Em 17 de junho, o primeiro-ministro, António Costa, comunicou ao parlamento a proposta do Governo de nomear Mário Centeno (ministro das Finanças de governos PS entre novembro de 2015 e junho de 2020) para o cargo de governador, tendo entrado em funções em 20 de julho.

Quanto à ligação entre o banco central e o setor privado, as designadas “portas giratórias”, já foram por diversas vezes tema de polémica no debate público.

Em 2014, Carlos Albuquerque saiu do BCP para o departamento de supervisão do BdP (não para administrador). Já em 2017, foi para administrador da Caixa Geral de Depósitos, seis meses depois de sair do supervisor bancário. Também em 2014, António Varela — que tinha sido administrador não executivo do Banif indicado pelo Estado – assumiu o cargo de administrador do Banco de Portugal (onde ficou até 2016).

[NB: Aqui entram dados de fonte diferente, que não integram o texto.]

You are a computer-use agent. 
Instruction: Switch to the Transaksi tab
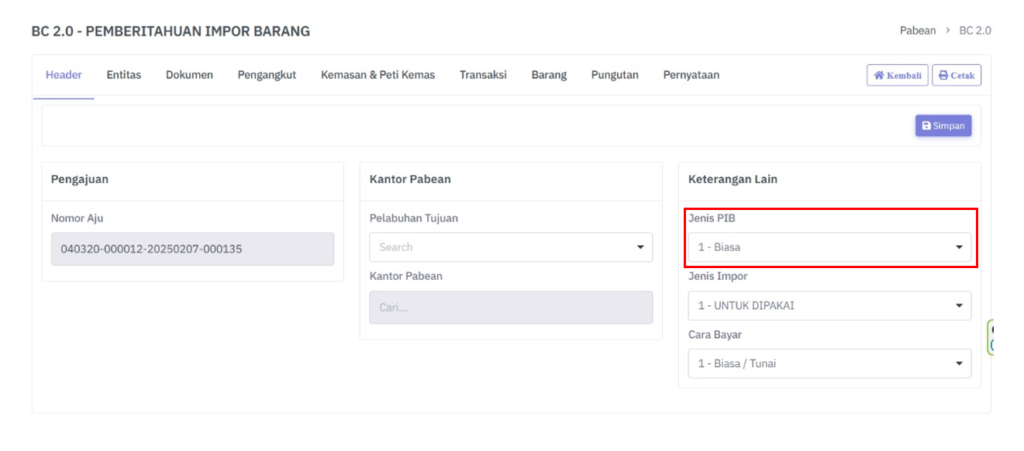pos(482,75)
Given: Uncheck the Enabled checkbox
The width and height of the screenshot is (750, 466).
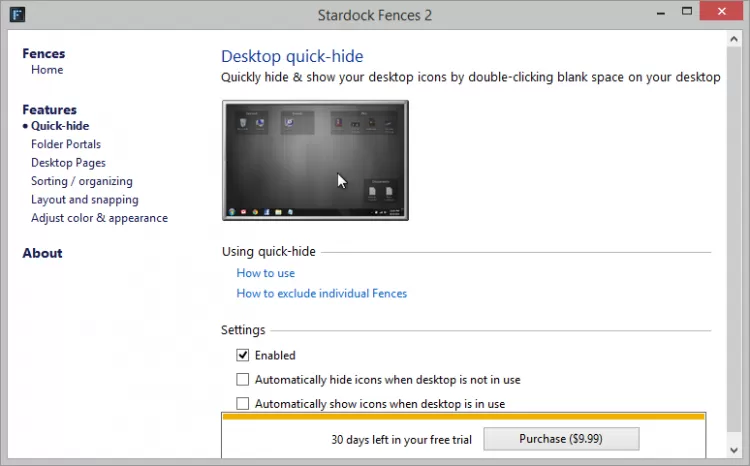Looking at the screenshot, I should 243,355.
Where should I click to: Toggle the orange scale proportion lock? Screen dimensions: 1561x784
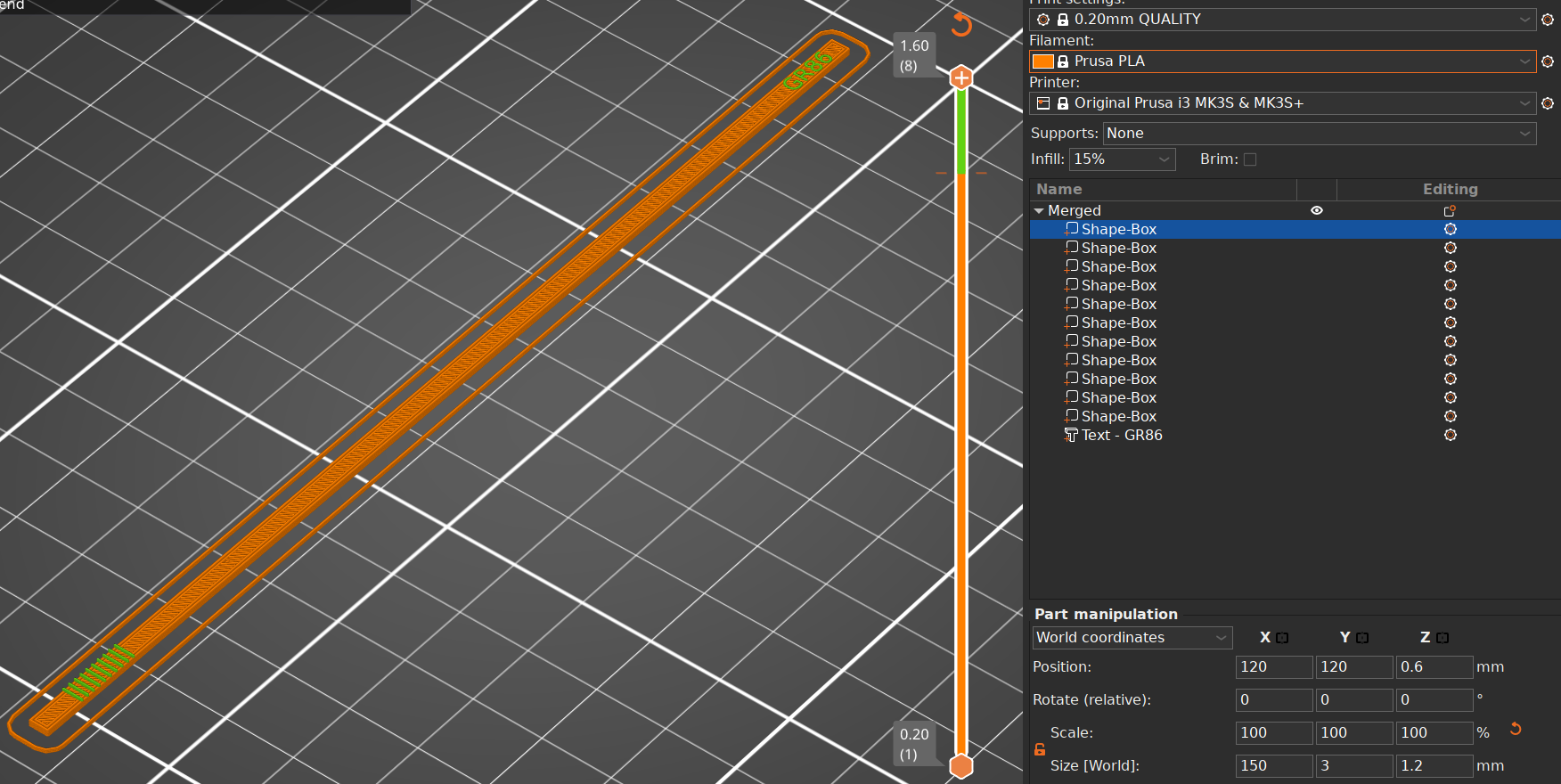(1040, 749)
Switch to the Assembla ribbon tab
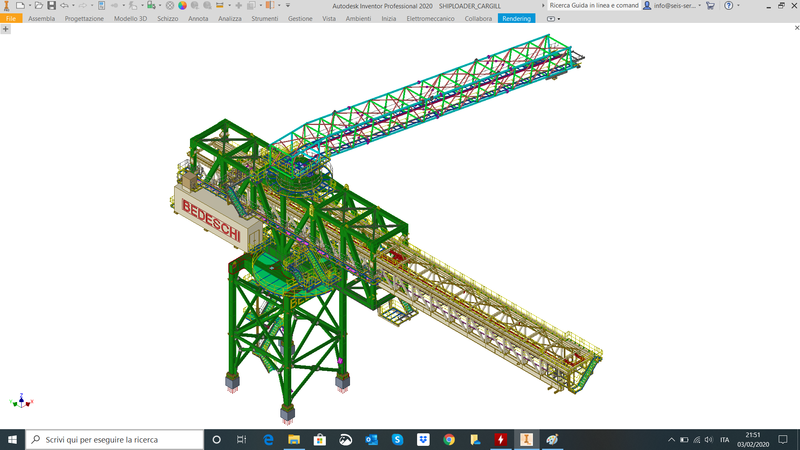The width and height of the screenshot is (800, 450). coord(42,19)
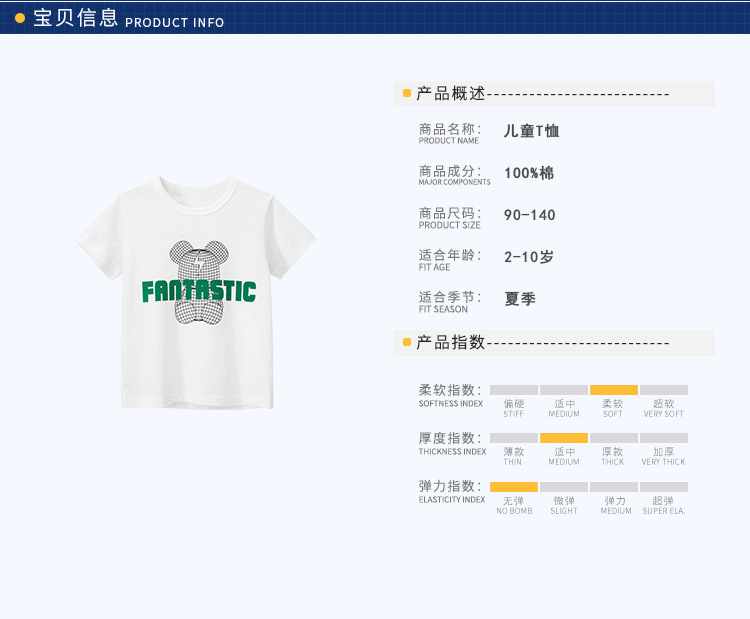Image resolution: width=750 pixels, height=619 pixels.
Task: Click the yellow bullet next to 产品指数
Action: pos(407,342)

Esquerda e direita discordam sobre incompatibilidade entre cargos políticos e Banco de Portugal

Duarte Alves, do PCP afirmou que para o partido não há “qualquer incompatibilidade entre o exercício de cargos políticos e o exercício de funções no Banco de Portugal”, considerando que o “grande problema é a captura dos supervisores pelos setores supervisionados” e defendeu que devia ter sido aprovado nesse caso o “período de nojo” de cinco anos. O deputado comunista disse que a discordância manifestada pelo PCP sobre a ida para governador de Mário Centeno (ministro das Finanças de governos PS entre novembro de 2015 e junho de 2020) não se devia a isso, mas por o economista não garantir que “o BdP deixe de ser uma sucursal do Banco Central Europeu”. Duarte Alves criticou ainda que esta legislação só entre em vigor em 01 de janeiro, pois dá tempo para serem feitas nomeações para BdP sem ser ao abrigo das novas regras.

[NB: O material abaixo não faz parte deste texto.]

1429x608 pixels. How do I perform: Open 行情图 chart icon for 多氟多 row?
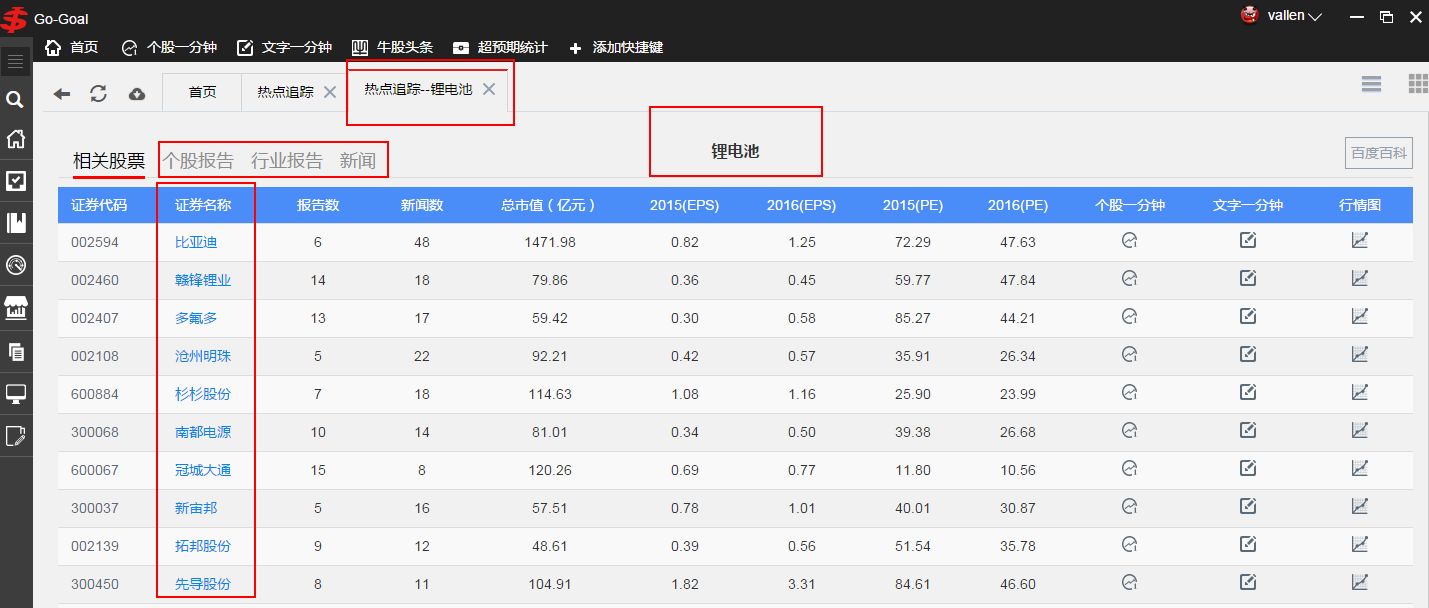1360,317
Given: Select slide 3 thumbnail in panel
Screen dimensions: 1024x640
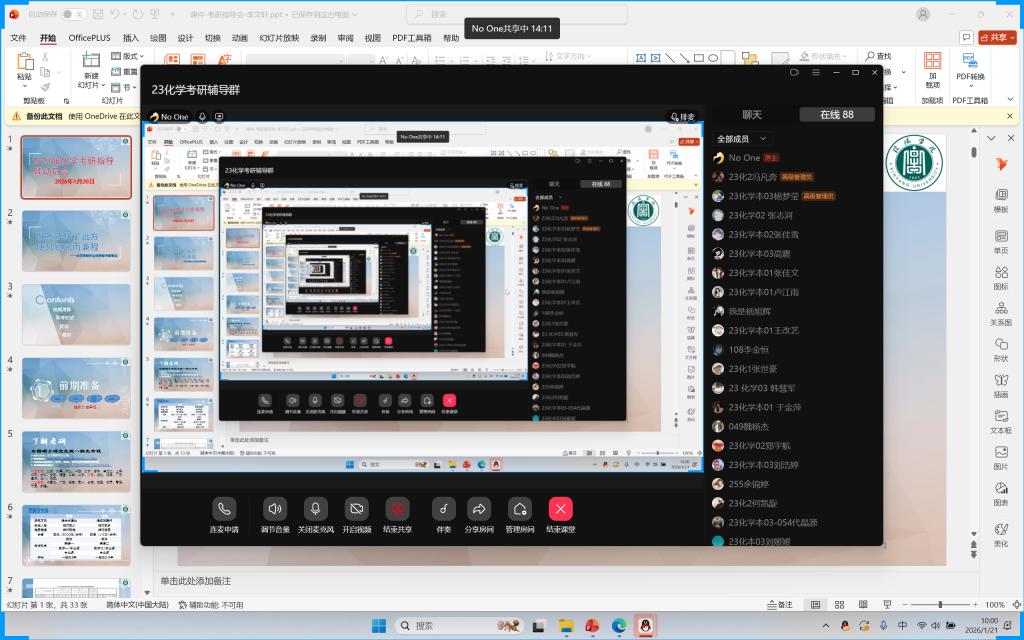Looking at the screenshot, I should coord(76,314).
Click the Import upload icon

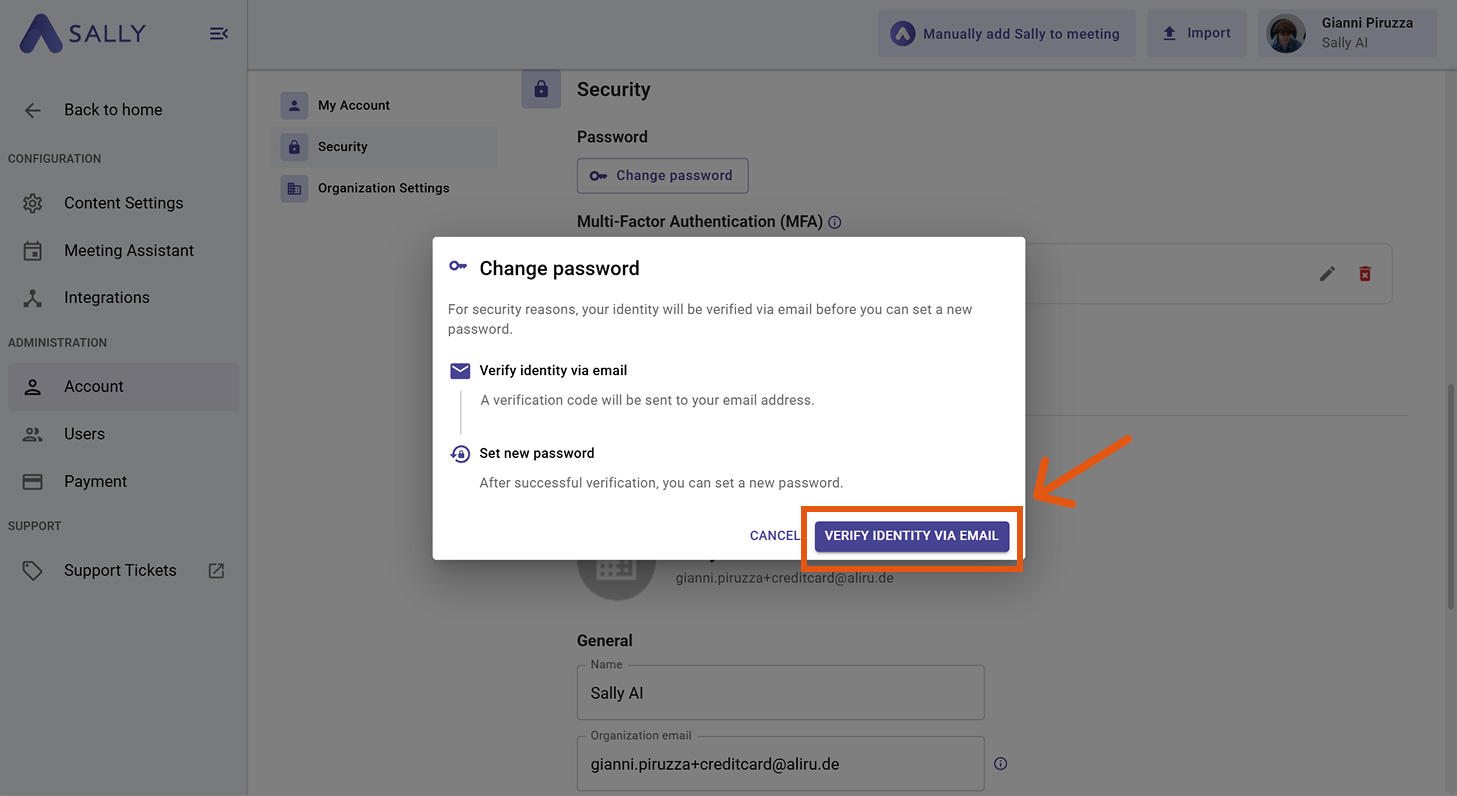pos(1170,32)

Pelo BE, Mariana Mortágua afirmou que “há quem tente fazer equivaler incompatibilidade do regulador perante o sistema financeiro e perante o poder político”, numa visão que entrega o poder nas instituições públicas a “técnicos supostamente isentos quando, na verdade, estão comprometidos com interesses do sistema financeiro ou com o pensamento que domina”.
“Tanto supervisores como decisores públicos defendem o interesse público”, afirmou, considerando que o problema é supervisão e regulação estarem dominadas pelo sistema financeiro e não “estarem dominadas por ideias politicas legítimas”. A bloquista criticou que não passe a haver um parecer vinculativo do parlamento aos nomeados para a administração do BdP. A proposta socialista aprovada implica esse parecer, mas não vinculativo.

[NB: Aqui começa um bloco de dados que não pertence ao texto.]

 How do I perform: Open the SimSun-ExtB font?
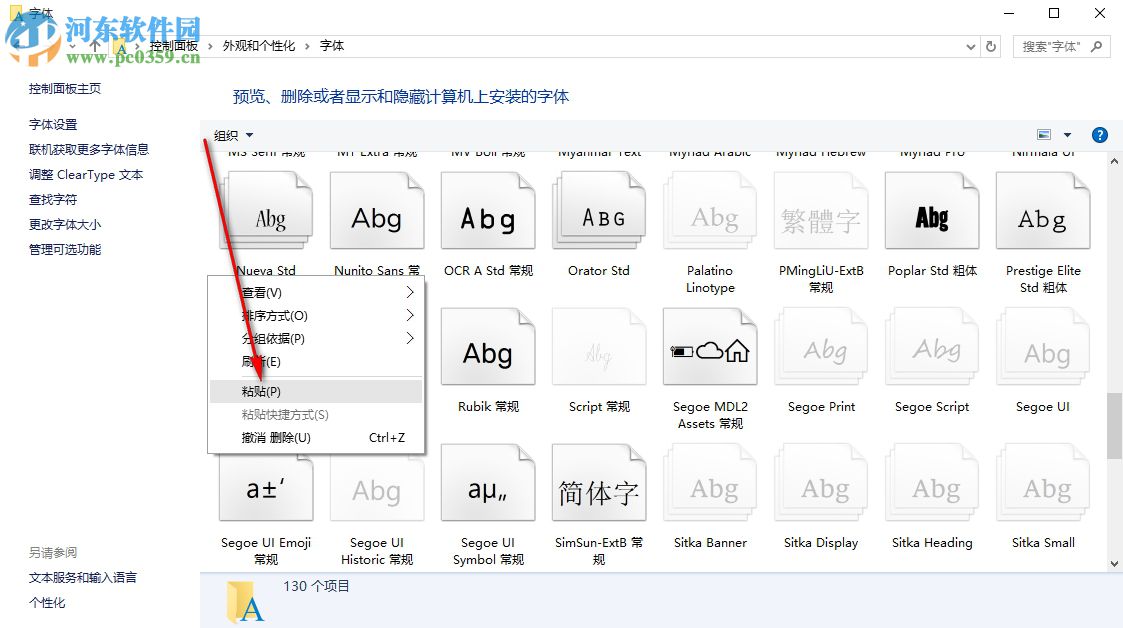tap(598, 482)
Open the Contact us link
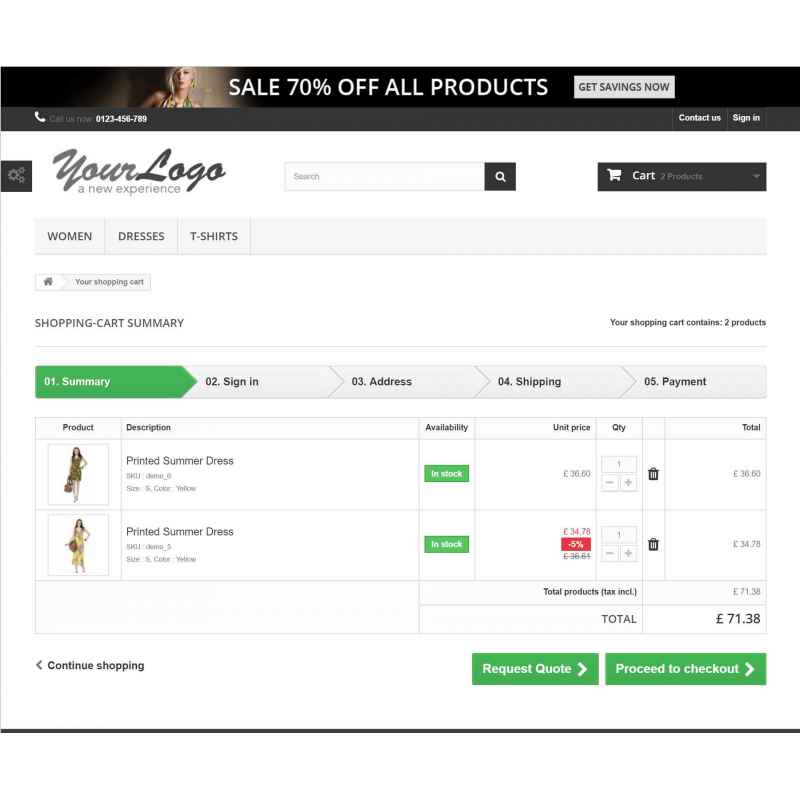Screen dimensions: 800x800 click(x=699, y=118)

Duarte Pacheco, do PSD, considerou “positivo” este processo legislativo ao reforçar a transparência na nomeação para o BdP e o prazo de inibição de três anos para quem esteve no setor privado (os sociais-democratas tinham proposto dois anos).
Contudo, considerou excessivo que a inibição se aplique a todos os que venham de órgãos sociais da banca comercial: “Estar na mesa de uma assembleia geral não significa qualquer comprometimento com as decisões do banco”, disse. Defendeu ainda que o parlamento deveria ter criado um regime de incompatibilidades “mais profundo e mais sério” com “período de nojo” para detentores de cargos políticos. “O facto de os detentores de cargos políticos ficarem de fora desta inibição é claramente um defeito desta lei. Significa que os dirigentes políticos continuam a criar uma situação diferente, auto defendendo-se para poderem passar para a administração do Banco de Portugal”, afirmou.

Pelo CDS-PP, Cecília Meireles considerou que não havia qualquer necessidade de se ter atrasado a votação desta legislação desde maio/junho e quando já não tem efeito prático na nomeação do governador – Centeno foi proposto pelo Governo em junho e tomou posse em julho – e reiterou a posição de que o regime de incompatibilidades devia incluir cargos políticos.
“Mário Centeno vai ter um mandato marcado por incompatibilidades, vai ser visível no Novo Banco”, disse, referindo-se a Centeno ter como ministro aprovado operações que estão a ser escrutinadas (venda do Novo Banco à Lone Star ou injeções de capital pelo Fundo de Resolução).